### What needs to be done
Copy out all of the data below word for word.

### Records provided
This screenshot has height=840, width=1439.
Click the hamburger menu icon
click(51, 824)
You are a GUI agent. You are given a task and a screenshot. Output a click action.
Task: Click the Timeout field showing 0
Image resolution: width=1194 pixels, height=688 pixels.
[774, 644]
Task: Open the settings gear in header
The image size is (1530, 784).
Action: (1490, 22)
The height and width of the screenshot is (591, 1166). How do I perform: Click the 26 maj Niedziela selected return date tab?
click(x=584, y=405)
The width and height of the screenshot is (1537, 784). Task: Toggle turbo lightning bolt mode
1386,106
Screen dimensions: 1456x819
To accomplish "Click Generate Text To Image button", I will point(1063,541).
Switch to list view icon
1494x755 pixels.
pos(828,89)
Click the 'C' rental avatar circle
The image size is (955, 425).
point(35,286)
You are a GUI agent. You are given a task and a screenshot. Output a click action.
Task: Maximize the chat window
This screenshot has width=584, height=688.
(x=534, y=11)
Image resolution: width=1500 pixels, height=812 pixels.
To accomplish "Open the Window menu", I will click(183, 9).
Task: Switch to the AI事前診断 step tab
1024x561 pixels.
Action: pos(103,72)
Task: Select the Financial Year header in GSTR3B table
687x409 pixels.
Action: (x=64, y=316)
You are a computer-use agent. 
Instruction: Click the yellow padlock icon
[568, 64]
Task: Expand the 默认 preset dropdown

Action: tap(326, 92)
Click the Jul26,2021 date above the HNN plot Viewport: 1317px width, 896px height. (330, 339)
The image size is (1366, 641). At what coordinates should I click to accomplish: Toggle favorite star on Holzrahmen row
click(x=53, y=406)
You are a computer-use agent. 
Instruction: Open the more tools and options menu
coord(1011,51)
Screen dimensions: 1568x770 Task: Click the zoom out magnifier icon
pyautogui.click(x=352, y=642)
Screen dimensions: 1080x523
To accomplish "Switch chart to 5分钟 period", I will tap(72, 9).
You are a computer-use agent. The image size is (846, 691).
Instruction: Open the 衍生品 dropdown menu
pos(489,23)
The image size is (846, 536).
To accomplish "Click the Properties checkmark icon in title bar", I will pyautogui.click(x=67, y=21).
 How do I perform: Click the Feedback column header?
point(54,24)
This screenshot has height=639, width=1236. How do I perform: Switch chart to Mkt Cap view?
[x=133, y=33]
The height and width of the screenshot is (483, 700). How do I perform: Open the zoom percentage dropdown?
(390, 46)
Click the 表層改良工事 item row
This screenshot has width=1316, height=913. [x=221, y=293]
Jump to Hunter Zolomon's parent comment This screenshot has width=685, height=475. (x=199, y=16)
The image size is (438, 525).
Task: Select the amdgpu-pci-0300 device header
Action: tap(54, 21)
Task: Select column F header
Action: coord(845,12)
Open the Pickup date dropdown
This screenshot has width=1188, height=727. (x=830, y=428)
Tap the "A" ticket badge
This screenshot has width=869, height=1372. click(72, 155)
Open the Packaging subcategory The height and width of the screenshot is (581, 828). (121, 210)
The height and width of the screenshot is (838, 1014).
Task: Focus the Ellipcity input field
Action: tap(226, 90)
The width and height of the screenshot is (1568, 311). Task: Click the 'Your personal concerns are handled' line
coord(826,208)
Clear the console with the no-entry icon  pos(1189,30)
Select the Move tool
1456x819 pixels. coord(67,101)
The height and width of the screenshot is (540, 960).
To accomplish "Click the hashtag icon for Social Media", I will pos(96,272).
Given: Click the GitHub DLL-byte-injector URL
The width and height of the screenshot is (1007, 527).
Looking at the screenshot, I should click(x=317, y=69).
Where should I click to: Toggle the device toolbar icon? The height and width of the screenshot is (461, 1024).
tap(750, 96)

### The reply
This screenshot has height=840, width=1439.
Click the hamburger menu icon
click(51, 824)
You are a GUI agent. You are given a task and a screenshot. Output a click action.
Task: Click the Timeout field showing 0
Image resolution: width=1194 pixels, height=688 pixels.
[774, 644]
Task: Open the settings gear in header
The image size is (1530, 784).
Action: (1490, 22)
The height and width of the screenshot is (591, 1166). How do I perform: Click the 26 maj Niedziela selected return date tab?
click(x=584, y=405)
The width and height of the screenshot is (1537, 784). Task: Toggle turbo lightning bolt mode
1386,106
Screen dimensions: 1456x819
To accomplish "Click Generate Text To Image button", I will point(1063,541).
Switch to list view icon
1494x755 pixels.
pos(828,89)
Click the 'C' rental avatar circle
The image size is (955, 425).
point(35,286)
You are a GUI agent. You are given a task and a screenshot. Output a click action.
Task: Maximize the chat window
This screenshot has width=584, height=688.
(x=534, y=11)
Image resolution: width=1500 pixels, height=812 pixels.
To accomplish "Open the Window menu", I will click(183, 9).
Task: Switch to the AI事前診断 step tab
1024x561 pixels.
Action: pos(103,72)
Task: Select the Financial Year header in GSTR3B table
687x409 pixels.
Action: (x=64, y=316)
You are a computer-use agent. 
Instruction: Click the yellow padlock icon
[568, 64]
Task: Expand the 默认 preset dropdown

Action: tap(326, 92)
Click the Jul26,2021 date above the HNN plot Viewport: 1317px width, 896px height. (330, 339)
The image size is (1366, 641). At what coordinates should I click to accomplish: Toggle favorite star on Holzrahmen row
click(x=53, y=406)
You are a computer-use agent. 
Instruction: Open the more tools and options menu
coord(1011,51)
Screen dimensions: 1568x770 Task: Click the zoom out magnifier icon
pyautogui.click(x=352, y=642)
Screen dimensions: 1080x523
To accomplish "Switch chart to 5分钟 period", I will tap(72, 9).
You are a computer-use agent. The image size is (846, 691).
Instruction: Open the 衍生品 dropdown menu
pos(489,23)
The image size is (846, 536).
To accomplish "Click the Properties checkmark icon in title bar", I will pyautogui.click(x=67, y=21).
 How do I perform: Click the Feedback column header?
point(54,24)
This screenshot has height=639, width=1236. How do I perform: Switch chart to Mkt Cap view?
[x=133, y=33]
The height and width of the screenshot is (483, 700). How do I perform: Open the zoom percentage dropdown?
(390, 46)
Click the 表層改良工事 item row
This screenshot has width=1316, height=913. [x=221, y=293]
Jump to Hunter Zolomon's parent comment This screenshot has width=685, height=475. (x=199, y=16)
The image size is (438, 525).
Task: Select the amdgpu-pci-0300 device header
Action: tap(54, 21)
Task: Select column F header
Action: coord(845,12)
Open the Pickup date dropdown
This screenshot has width=1188, height=727. (x=830, y=428)
Tap the "A" ticket badge
This screenshot has width=869, height=1372. click(72, 155)
Open the Packaging subcategory The height and width of the screenshot is (581, 828). (121, 210)
The height and width of the screenshot is (838, 1014).
Task: Focus the Ellipcity input field
Action: tap(226, 90)
The width and height of the screenshot is (1568, 311). Task: Click the 'Your personal concerns are handled' line
coord(826,208)
Clear the console with the no-entry icon  pos(1189,30)
Select the Move tool
1456x819 pixels. coord(67,101)
The height and width of the screenshot is (540, 960).
To accomplish "Click the hashtag icon for Social Media", I will pos(96,272).
Given: Click the GitHub DLL-byte-injector URL
The width and height of the screenshot is (1007, 527).
Looking at the screenshot, I should click(x=317, y=69).
Where should I click to: Toggle the device toolbar icon? The height and width of the screenshot is (461, 1024).
tap(750, 96)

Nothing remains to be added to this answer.